How do you explain Ehlers-Danlos syndrome?
Table of Contents
- 1 How do you explain Ehlers-Danlos syndrome?
- 2 How do you explain hypermobile Ehlers-Danlos Syndrome?
- 3 What does Ehlers-Danlos syndrome affect?
- 4 At what age is Ehlers-Danlos Syndrome diagnosed?
- 5 What is hypermobility in a child?
- 6 What is the difference between hypermobility syndrome and Ehlers-Danlos?
- 7 Can kids with EDS play sports?
- 8 What is the life expectancy of someone with Ehlers-Danlos Syndrome?
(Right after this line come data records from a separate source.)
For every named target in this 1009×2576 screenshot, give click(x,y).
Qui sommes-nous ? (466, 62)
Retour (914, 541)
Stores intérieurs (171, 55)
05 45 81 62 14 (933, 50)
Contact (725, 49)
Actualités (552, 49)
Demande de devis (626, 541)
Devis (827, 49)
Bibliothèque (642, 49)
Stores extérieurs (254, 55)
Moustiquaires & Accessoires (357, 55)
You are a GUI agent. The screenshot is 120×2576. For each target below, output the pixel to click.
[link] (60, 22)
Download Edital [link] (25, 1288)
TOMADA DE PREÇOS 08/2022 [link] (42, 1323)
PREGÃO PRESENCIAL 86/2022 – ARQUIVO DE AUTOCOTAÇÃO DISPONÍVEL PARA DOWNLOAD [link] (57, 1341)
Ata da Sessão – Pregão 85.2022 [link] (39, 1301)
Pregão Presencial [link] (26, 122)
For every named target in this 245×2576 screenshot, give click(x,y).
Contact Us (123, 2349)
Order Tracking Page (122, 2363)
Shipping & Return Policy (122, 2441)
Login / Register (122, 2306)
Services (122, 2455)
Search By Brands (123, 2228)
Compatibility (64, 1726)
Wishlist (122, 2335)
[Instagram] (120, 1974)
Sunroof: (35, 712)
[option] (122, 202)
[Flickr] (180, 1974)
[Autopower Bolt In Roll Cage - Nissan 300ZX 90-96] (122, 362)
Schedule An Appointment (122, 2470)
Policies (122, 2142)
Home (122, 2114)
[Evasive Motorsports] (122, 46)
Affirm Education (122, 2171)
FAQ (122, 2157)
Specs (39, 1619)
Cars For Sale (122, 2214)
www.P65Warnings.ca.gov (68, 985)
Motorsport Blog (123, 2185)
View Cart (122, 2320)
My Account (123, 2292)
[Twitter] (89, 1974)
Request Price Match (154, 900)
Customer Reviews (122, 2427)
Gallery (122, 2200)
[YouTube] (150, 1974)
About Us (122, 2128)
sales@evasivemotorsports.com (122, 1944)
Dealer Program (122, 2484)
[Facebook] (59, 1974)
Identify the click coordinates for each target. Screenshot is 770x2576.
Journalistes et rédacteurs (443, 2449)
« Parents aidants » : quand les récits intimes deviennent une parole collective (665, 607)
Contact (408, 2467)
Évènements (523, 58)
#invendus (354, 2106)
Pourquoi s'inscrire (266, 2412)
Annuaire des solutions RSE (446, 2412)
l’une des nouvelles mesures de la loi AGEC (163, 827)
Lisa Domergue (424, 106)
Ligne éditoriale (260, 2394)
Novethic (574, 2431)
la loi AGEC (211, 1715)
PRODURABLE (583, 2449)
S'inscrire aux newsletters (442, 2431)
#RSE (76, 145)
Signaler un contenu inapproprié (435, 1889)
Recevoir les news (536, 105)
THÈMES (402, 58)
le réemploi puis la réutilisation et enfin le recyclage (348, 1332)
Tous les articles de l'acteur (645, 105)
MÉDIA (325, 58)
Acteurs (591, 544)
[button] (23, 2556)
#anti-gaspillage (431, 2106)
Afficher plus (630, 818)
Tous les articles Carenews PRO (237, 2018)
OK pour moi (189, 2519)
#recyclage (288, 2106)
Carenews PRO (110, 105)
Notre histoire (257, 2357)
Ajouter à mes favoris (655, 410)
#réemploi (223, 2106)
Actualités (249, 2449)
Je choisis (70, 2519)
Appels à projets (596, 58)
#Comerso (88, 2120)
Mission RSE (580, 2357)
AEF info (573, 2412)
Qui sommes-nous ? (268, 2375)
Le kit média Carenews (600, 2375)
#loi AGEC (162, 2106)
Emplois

- 9 Are there any natural treatment for Ehlers Danlos?
How do you explain Ehlers-Danlos syndrome?
Ehlers-Danlos syndrome (EDS) is a disease that weakens the connective tissues of your body. These are things like tendons and ligaments that hold parts of your body together. EDS can make your joints loose and your skin thin and easily bruised. It also can weaken blood vessels and organs.
How do you explain hypermobile Ehlers-Danlos Syndrome?
Hypermobile Ehlers-Danlos syndrome is an inherited connective tissue disorder that is caused by defects in a protein called collagen. It is generally considered the least severe form of Ehlers-Danlos syndrome (EDS) although significant complications can occur.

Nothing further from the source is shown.